* **Records shown**:
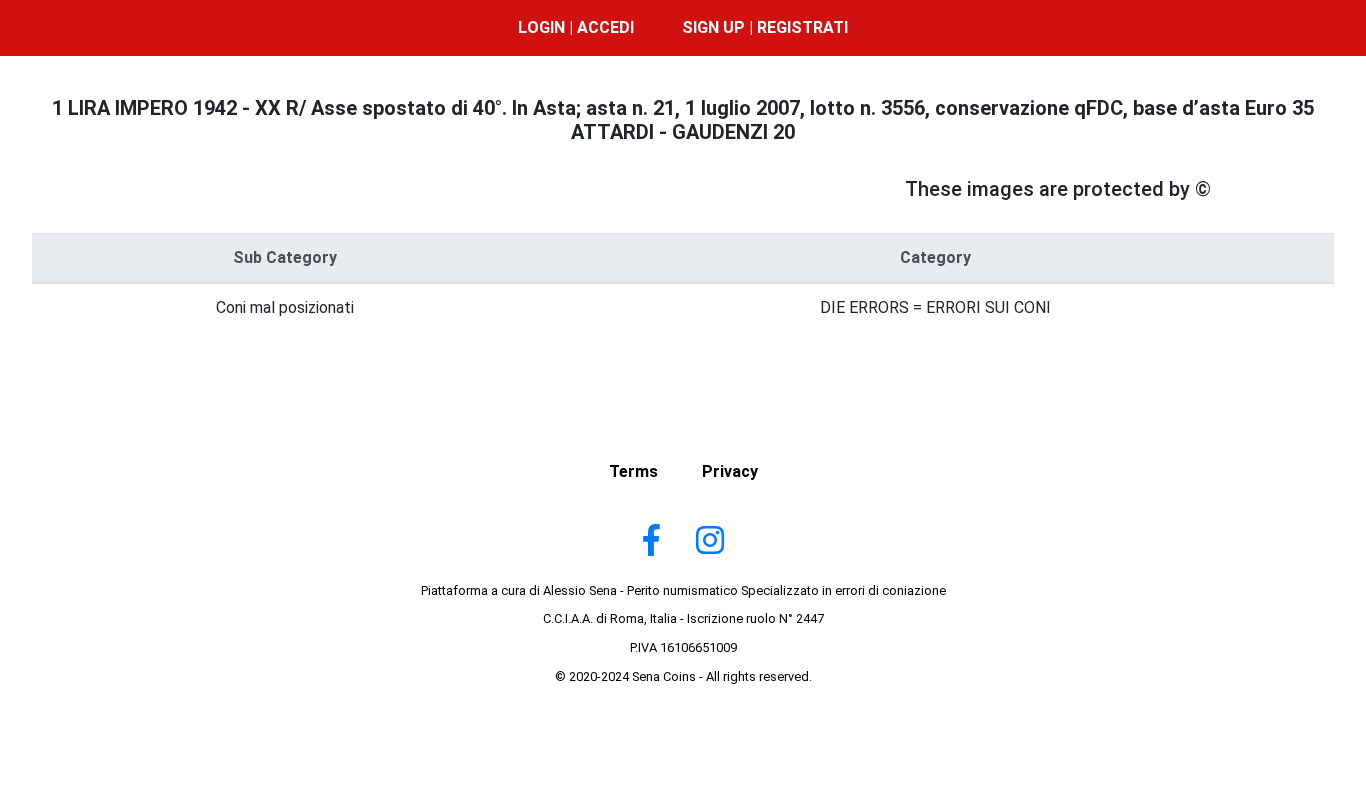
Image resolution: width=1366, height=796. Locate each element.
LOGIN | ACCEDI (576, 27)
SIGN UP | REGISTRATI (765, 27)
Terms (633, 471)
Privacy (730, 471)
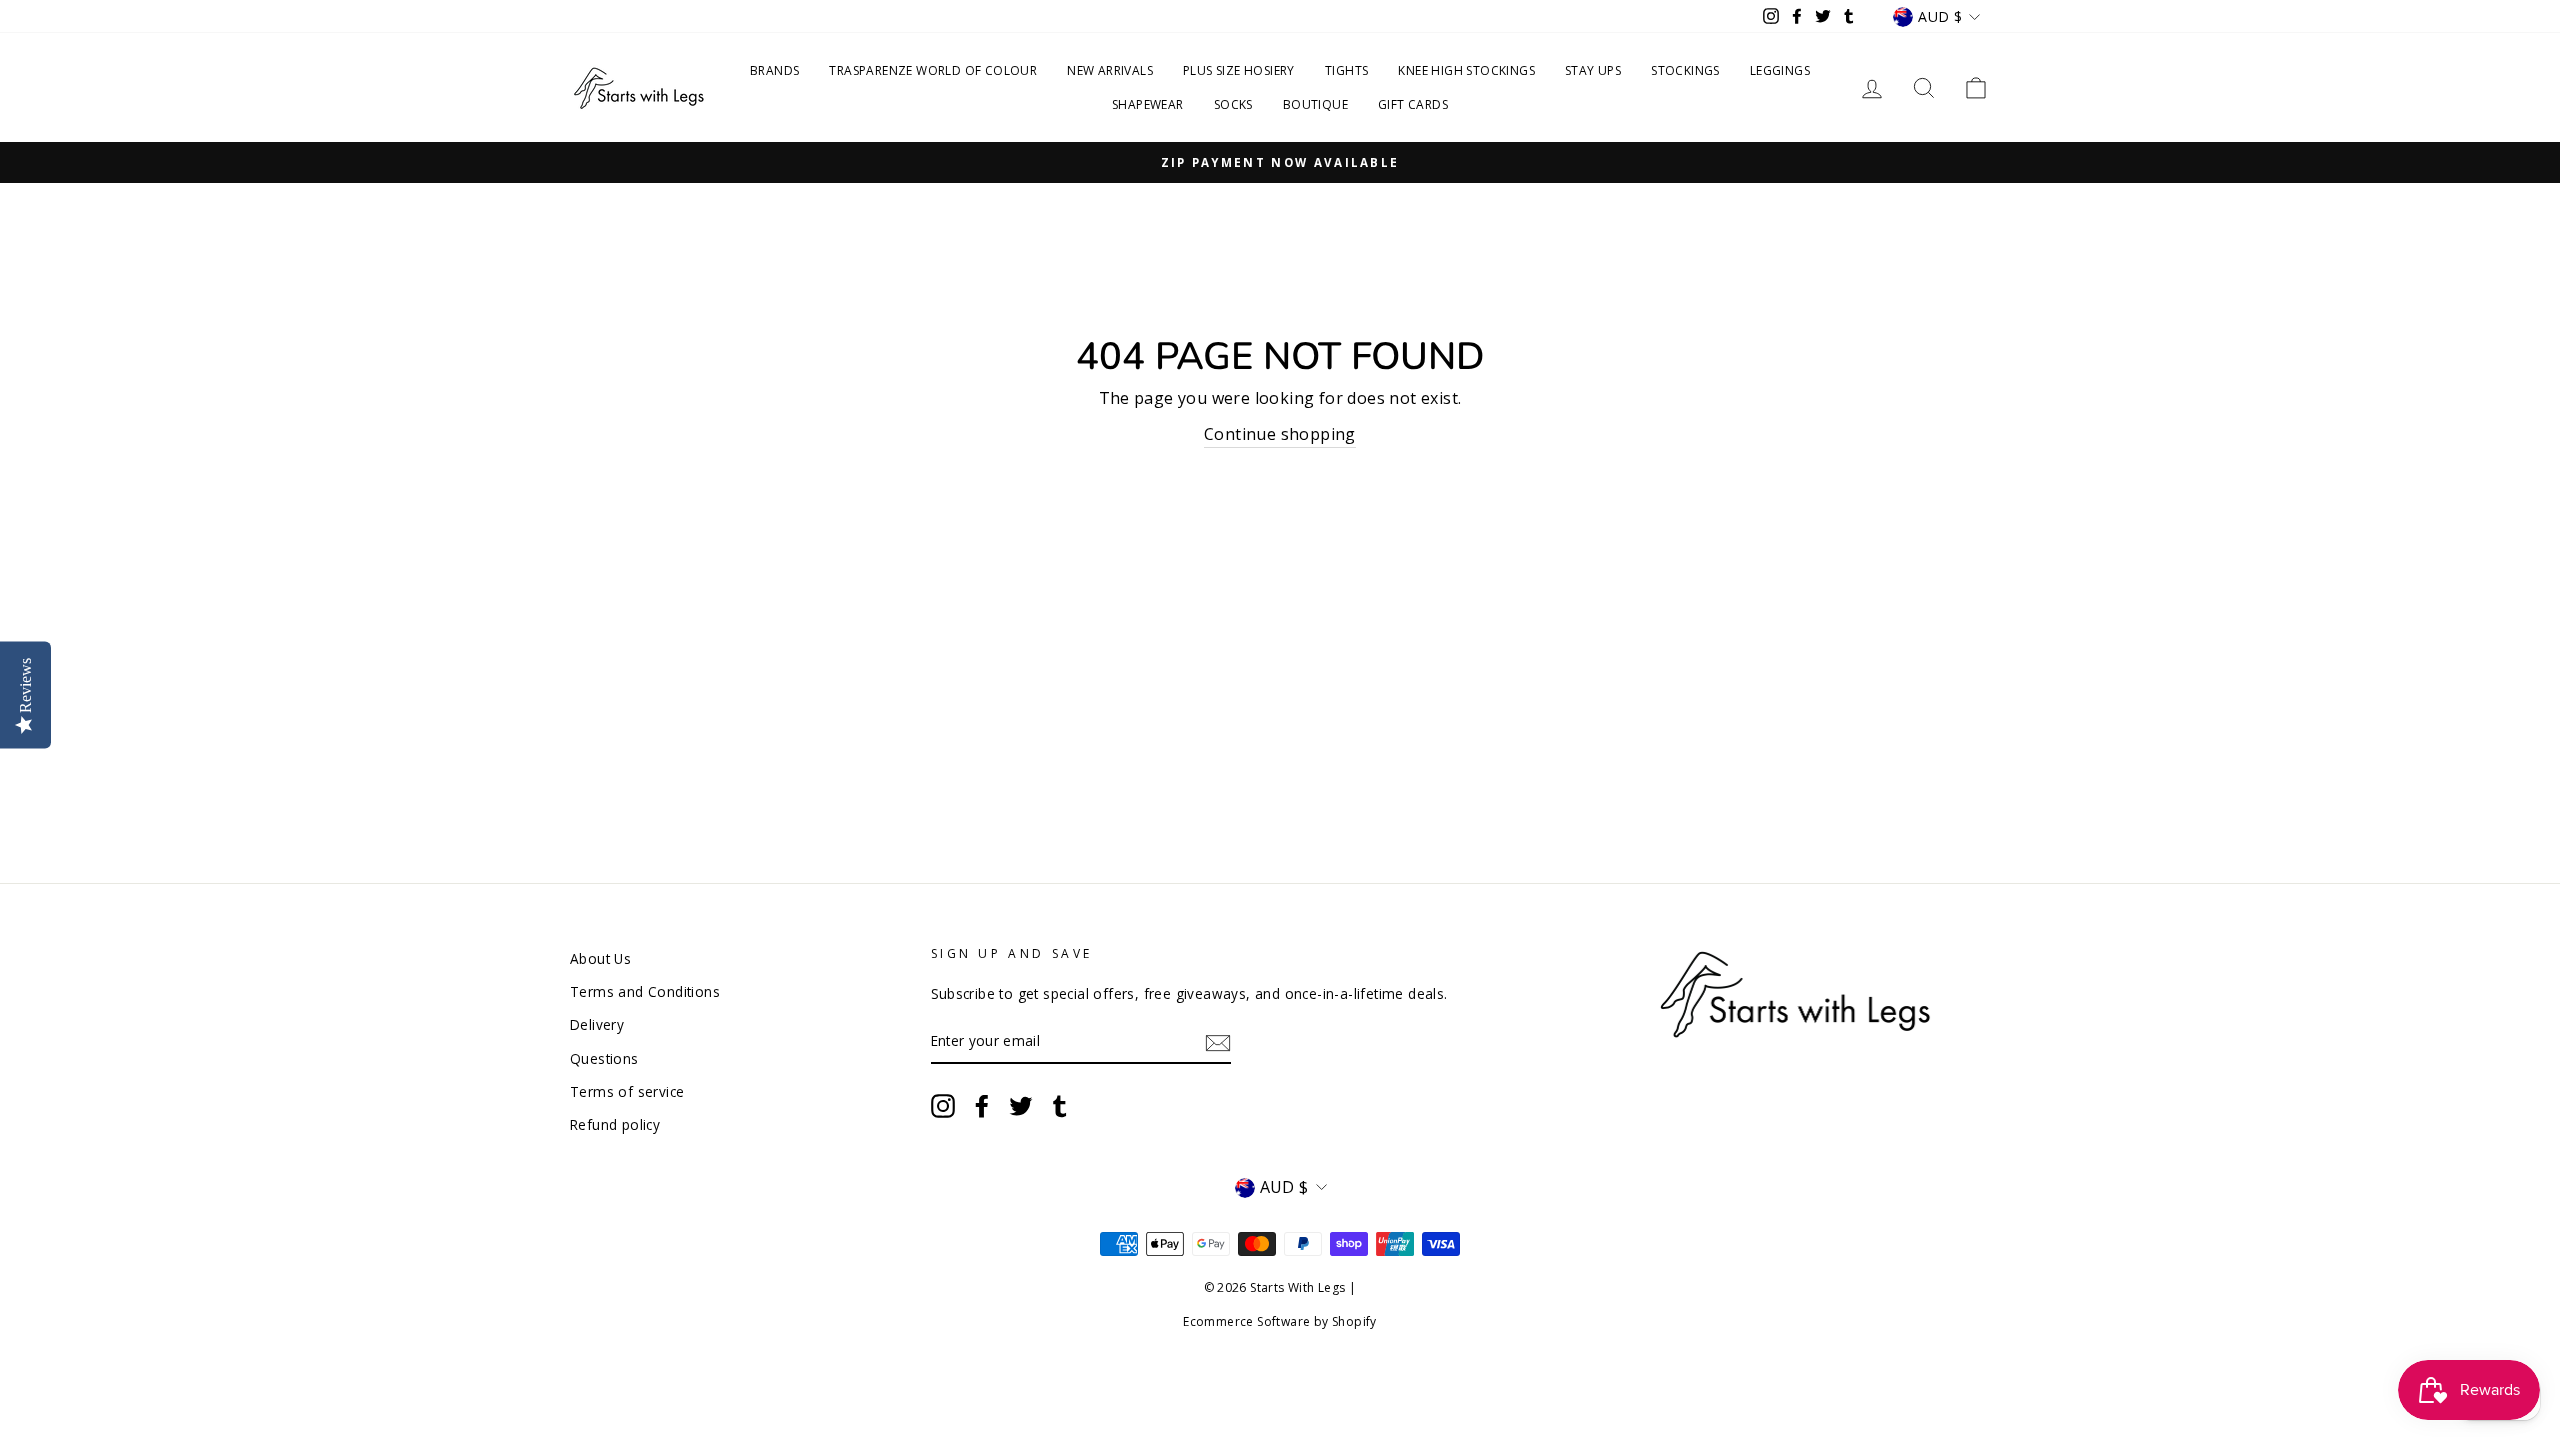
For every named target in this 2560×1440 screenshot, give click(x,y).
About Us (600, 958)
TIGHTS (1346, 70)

--

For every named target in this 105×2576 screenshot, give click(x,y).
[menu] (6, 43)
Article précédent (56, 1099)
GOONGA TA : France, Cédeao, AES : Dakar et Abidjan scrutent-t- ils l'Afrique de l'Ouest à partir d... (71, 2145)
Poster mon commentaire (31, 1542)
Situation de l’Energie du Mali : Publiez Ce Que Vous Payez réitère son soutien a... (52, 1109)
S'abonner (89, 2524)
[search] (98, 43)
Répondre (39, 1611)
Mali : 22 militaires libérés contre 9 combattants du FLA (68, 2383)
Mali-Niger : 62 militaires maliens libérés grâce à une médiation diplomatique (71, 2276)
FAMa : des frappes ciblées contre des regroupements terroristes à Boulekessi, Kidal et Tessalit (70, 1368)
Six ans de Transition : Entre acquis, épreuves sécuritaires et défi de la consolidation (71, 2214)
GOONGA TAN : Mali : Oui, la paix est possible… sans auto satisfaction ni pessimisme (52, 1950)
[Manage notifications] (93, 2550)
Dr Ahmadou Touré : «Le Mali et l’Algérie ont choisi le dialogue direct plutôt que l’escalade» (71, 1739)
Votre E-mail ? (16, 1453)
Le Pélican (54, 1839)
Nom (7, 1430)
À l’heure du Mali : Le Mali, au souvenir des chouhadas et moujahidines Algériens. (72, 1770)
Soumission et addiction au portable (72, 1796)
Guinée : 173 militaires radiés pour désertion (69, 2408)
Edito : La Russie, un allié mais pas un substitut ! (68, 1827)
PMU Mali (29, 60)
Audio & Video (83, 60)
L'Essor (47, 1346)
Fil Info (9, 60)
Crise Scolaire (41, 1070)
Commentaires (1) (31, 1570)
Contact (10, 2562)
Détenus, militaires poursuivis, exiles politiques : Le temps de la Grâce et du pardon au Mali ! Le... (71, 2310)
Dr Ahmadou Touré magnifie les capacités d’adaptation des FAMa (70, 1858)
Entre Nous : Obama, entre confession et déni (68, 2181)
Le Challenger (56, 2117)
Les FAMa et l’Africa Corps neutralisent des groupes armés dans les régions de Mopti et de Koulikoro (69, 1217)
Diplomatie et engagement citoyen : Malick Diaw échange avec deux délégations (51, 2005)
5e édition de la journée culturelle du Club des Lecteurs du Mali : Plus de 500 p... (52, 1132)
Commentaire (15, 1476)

* * *

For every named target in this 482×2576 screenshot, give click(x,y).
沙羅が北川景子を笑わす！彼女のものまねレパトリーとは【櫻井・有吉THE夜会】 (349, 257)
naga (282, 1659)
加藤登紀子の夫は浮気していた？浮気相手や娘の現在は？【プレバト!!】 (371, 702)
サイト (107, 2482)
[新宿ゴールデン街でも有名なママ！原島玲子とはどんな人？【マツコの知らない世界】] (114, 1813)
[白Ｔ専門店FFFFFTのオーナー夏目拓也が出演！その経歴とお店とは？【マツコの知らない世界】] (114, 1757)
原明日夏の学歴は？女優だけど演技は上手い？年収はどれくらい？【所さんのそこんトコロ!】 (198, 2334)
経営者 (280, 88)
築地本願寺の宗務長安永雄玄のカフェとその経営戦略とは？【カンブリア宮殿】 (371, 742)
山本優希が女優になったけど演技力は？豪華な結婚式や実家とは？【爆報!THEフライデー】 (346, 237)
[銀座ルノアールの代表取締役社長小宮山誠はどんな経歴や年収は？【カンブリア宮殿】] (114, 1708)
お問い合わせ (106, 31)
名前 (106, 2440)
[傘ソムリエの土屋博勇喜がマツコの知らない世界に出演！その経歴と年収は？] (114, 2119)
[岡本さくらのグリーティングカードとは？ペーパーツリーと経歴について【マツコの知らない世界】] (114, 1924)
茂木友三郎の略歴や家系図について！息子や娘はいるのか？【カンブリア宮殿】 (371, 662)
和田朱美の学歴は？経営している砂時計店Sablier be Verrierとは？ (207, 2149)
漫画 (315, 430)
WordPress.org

* **Activity**:
Take the entries above and return only the lines from the one with "5e édition de" to the one with "Commentaire (15, 1476)", both included, unchanged.

* **Answer section**:
5e édition de la journée culturelle du Club des Lecteurs du Mali : Plus de 500 p... (52, 1132)
Commentaire (15, 1476)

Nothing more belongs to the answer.